With Tesla CEO Elon Musk under SEC investigation for his Twitter habit, the company hounded by short-sellers, questions about its production capability lingering, and an ongoing case with a whistleblower who said the company knowingly shipped cars with punctured battery cells, it’s difficult to keep abreast of all the different Tesla scandals these days. But Jalopnik just blew the lid off a fresh problem for the company: A former employee has filed a whistleblower complaint with the SEC, saying that Tesla workers once ran a drug ring inside of the company’s Gigafactory, and Tesla forgot to ever mention this to its investors.

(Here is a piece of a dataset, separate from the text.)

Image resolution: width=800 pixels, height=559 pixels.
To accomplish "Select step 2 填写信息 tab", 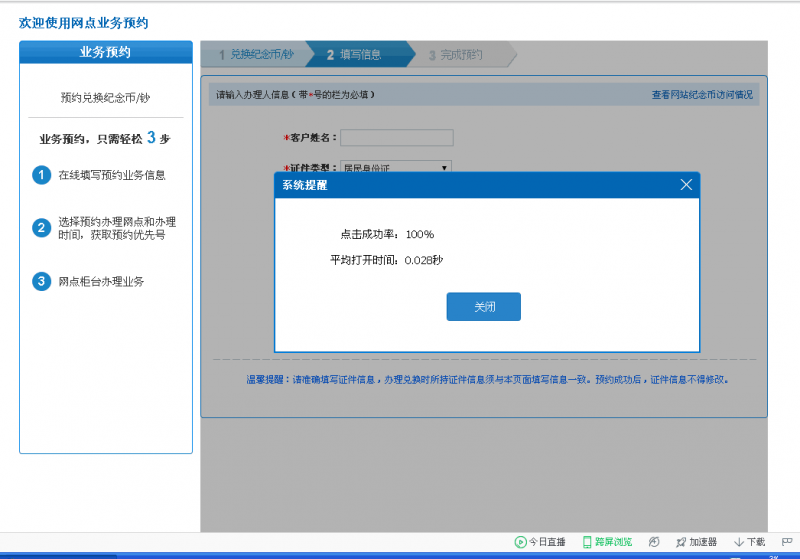I will [x=355, y=55].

The details of the allegation make for some fairly startling reading, unless you’re a Netflix exec shopping around for a new script to reboot Breaking Bad but with more tech industry drama:

Hansen claims in the summary that Tesla received a written notification from a U.S. Drug Enforcement Administration/Storey County Sheriff’s Office task force in May in May, “alleging that several Tesla employees may be participants in a narcotics trafficking ring involving the sale of significant quantities of cocaine and possibly crystal methamphetamine at the Gigafactory on behalf of a Mexican drug cartel from Sonora Mexico.”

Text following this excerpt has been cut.